About a week before Jan 23, 2012, I posted a note on facebook for my friends.  In my note, I gave them the background and then challenged my friends to say “It is our best life” every morning and every night for a month.  What I didn’t tell anyone at that time was that I was scared to start my own challenge.

At that time, my life was good.  My husband had recently taken a new job that allowed him to be home more.  My girls were happy and healthy and attending a new school that we all loved.  Since moving to a new city, I had reconnected with a college friend who quickly became a best friend.  Life was good and I was scared to rock the boat.

The whole week before Jan 23, 2012, I stopped saying “It is my best life”, but I did not say “It is our best life” either.  I waited until the morning of Jan 23, 2012, but when I woke up that morning I whispered “It is our best life” and I meant it.

The fear of having opened a unwanted can of worms with my new mantra “It is our best life”, didn’t go away for a few weeks, but I kept saying it.  No worms showed up, no axe fell and by the end of the month, I had formed a habit and my old mantra “It is my best life” was gone.

The challenge for my friends came and went without much follow-up, but I was hooked and I kept on saying “It is our best life”.

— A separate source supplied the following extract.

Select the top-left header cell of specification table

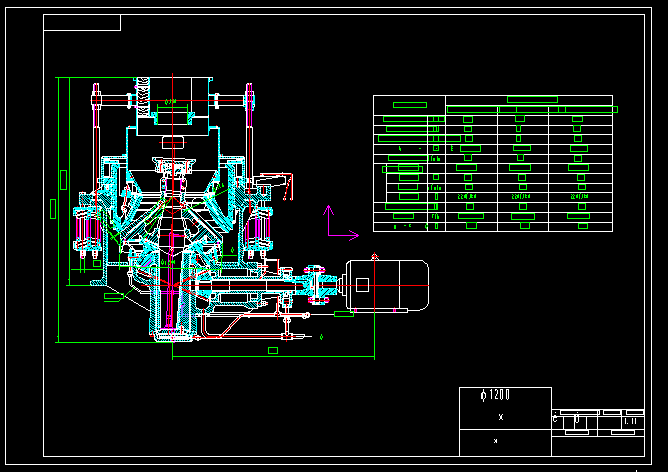click(x=409, y=105)
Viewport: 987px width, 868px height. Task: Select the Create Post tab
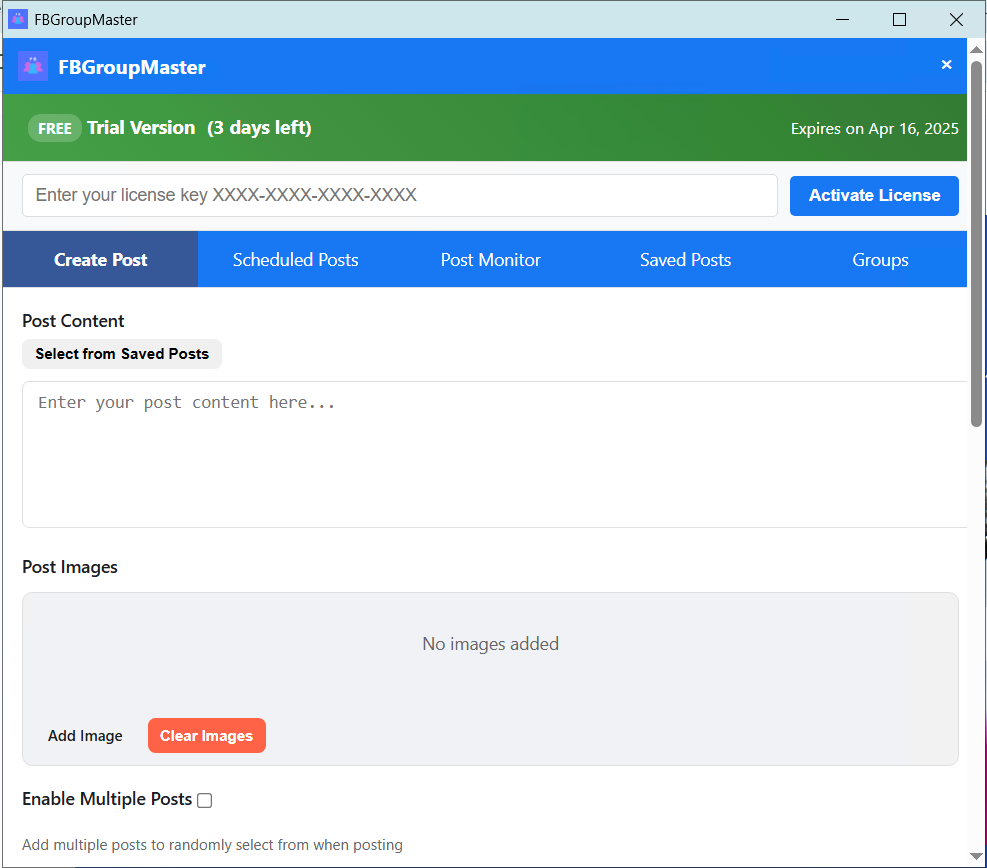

By Easter 2012, I had found Jesus and come to the realization that I hadn’t known Him before despite having thought I knew Him.  I love Him so much!!!

Now as Easter 2013 approaches and over a year has passed since I started saying “It is our best life” and close to a year has passed since I truly fell in love with Jesus, I look at my life and I almost don’t recognize it.  I have never been more deeply in love with my husband!  I have never been in such awe of my girls and the amazing things they say and do.  I don’t think I have ever been so relaxed, as much fun or full of so much laughter with my family!  I know I have never in my life been full of so much gratitude.

Thank you Jesus for making all things possible!  I believe Our Best Life will only get better as more people believe it is Our Best Life!

Lamp posts

I have been thinking a lot about John the Baptist.  I am inspired by and in awe of him.  He rejoiced as his followers/disciples left to follow Jesus.

He was like a lamp post along the path.   He clearly understood that he was not the goal, but instead a guide, directing his pupils down the path toward Jesus.

Since I started looking for a teacher I am finding teachers everywhere.  Therefore I have now started wondering how to figure out which teachers to listen to and learn from?

I think the answer lies in our first teacher, our first lamp post, John the Baptist.

I think…

  • We need to look for someone, something to inspire our ongoing search for Jesus.
  • We need to look for a teacher who is willing to humbly share the job of teaching us with others.
  • We need to look for someone who will understand that one day the relationship might change/grow from student/teacher to friends and then rejoice in this change/growth.
  • We need to look for someone who knows and understands that they are lighting our paths… they know they are not the final destination and they don’t want to be the final destination because they understand that this desire would hold them back in their own search for Jesus!

Jesus, thank you for John the Baptist!  Please help us to rejoice from the depths of our souls as others find You, just as Your first lamp post, John the Baptist, did!

Thank You!

I am so filled with gratitude and joy this morning… all I can do is cry out, thank You, thank You, thank You, thank You, thank You!

Thank you for reading, loving, dreaming, sharing, praying and so many other wonderful things full of good that you do!

Sending out prayers full of love and dreams of Our Best Life!